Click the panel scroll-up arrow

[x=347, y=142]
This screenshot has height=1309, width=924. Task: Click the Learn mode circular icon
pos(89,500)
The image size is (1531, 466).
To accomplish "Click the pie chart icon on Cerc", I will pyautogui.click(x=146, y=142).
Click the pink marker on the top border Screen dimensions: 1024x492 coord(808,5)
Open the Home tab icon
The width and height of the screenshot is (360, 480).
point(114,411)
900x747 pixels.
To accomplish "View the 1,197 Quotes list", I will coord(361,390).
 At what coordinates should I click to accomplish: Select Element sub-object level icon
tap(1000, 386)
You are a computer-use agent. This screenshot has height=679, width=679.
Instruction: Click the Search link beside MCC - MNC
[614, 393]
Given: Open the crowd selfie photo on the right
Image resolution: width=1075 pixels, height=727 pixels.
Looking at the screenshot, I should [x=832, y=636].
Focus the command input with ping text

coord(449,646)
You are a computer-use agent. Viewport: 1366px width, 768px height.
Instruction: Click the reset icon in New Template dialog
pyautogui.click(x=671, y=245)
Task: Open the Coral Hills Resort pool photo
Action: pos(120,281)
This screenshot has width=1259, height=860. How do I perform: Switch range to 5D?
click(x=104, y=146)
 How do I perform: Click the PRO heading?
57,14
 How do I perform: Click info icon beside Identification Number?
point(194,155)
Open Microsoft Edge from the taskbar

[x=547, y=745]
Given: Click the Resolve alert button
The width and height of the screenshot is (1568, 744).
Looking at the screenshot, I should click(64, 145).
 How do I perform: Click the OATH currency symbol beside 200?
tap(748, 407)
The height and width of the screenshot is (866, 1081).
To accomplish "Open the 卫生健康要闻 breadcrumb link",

=== What you should do ===
A line belongs in the answer if it contains the word "computer"; please copy each such line from the material.

=== Exercise answer ===
You are a computer-use agent. This screenshot has height=679, width=679.
You are a computer-use agent. Viewport: 1366px width, 768px height.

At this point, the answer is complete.